Background
Robert Luther was born in 1868 in Moscow, Russia.
Robert Luther was born in 1868 in Moscow, Russia.
Robert attended grammar school in Moscow, Russia. Also, he studied chemistry at the University of Dorpat, in Tartu, Estonia.
From 1890 to 1891 Luther was an assistant to professor Fr. Beilstein in St. Petersburg, Russia. In 1896 he became an assistant to Ostwald in Leipzig, Germany. In 1901 he was named subdirector of the Institute for Physical Chemistry, which Ostwald had established. From 1906 to 1908 Luther directed the institute. Then, he became a professor of photography and director of the newly established Scientific Photography Institute of the Technische Hochschule in Dresden. He held this position until 1936. During which time the Dresden photographic industry grew considerably, due to his leadership. Luther wrote and co-wrote (with such researchers as Goldberg, Weigert and Waentig) numerous articles on his studies in photochemistry.

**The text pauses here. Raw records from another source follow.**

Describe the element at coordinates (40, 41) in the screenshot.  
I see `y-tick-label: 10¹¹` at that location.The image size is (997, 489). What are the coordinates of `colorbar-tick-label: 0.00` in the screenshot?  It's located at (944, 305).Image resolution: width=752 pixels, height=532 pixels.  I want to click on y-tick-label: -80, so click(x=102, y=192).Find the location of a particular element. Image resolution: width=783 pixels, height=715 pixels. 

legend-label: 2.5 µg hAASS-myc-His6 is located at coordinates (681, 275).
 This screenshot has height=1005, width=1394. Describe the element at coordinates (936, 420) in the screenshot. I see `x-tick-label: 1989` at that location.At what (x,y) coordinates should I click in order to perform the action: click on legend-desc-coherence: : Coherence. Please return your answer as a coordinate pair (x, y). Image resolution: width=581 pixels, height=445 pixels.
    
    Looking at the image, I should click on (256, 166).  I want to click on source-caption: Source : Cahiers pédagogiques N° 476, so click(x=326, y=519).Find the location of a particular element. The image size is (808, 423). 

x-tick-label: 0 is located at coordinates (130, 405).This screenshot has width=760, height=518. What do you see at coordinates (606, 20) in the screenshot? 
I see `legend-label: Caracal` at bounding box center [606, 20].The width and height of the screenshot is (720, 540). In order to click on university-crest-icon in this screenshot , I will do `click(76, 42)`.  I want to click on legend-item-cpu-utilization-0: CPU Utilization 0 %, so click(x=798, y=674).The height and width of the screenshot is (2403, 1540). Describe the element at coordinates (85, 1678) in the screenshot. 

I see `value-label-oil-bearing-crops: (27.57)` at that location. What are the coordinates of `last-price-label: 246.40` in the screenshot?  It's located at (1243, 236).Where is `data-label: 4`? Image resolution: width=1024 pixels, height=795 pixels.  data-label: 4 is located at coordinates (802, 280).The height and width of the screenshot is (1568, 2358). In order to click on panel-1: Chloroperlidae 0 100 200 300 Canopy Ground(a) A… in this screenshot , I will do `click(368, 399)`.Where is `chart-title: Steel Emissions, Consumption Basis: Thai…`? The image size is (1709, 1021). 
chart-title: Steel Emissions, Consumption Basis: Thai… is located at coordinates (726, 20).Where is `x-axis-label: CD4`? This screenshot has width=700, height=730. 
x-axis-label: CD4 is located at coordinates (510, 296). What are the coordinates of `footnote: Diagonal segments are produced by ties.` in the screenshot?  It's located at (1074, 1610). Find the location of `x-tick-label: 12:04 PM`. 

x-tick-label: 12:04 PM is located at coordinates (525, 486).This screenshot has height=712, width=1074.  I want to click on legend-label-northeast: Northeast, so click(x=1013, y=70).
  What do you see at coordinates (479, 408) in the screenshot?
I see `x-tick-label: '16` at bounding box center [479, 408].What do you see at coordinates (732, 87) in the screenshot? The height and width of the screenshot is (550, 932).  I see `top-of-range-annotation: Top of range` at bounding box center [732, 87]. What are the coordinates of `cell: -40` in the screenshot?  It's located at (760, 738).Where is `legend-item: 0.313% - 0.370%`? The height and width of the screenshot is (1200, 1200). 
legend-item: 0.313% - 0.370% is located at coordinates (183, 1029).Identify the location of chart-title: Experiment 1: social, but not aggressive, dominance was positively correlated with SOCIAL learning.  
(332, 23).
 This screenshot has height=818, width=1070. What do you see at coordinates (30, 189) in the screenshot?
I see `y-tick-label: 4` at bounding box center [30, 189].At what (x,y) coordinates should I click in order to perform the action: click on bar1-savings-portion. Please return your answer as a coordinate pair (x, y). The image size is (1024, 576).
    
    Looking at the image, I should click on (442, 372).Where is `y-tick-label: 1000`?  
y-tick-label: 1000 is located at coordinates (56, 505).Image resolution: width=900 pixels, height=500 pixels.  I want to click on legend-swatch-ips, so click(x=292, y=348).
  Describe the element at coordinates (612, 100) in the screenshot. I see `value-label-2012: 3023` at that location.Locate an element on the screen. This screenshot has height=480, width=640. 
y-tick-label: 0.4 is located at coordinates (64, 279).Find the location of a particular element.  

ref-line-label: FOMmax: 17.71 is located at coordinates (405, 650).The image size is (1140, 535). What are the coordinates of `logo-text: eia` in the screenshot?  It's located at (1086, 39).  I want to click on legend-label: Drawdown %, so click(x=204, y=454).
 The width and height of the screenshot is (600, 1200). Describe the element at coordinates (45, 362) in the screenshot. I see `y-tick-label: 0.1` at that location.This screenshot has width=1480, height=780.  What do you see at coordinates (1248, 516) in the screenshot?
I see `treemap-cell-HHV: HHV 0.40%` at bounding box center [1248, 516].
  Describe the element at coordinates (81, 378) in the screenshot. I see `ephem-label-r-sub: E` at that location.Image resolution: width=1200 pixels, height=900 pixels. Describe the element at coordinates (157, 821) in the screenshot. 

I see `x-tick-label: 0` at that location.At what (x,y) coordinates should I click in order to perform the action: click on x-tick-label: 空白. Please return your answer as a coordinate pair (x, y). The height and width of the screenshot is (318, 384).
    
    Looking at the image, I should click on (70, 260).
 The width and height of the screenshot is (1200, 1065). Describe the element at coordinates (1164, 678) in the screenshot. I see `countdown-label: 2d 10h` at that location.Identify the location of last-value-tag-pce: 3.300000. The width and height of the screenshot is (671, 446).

Luther was an important organizer of DGPh and its first director in 1930. Luther introduced a simple method for obtaining the characteristic curve of a photographic material (1910), and later developed the Luther theory concerning the spectral transmission of filters. His other research interests included three-dimensional photography (ca. World War I). In 1931, along with Goldberg, he presented the DIN sensitometry theory to the International Congress for Scientific and Applied Photography at Dresden.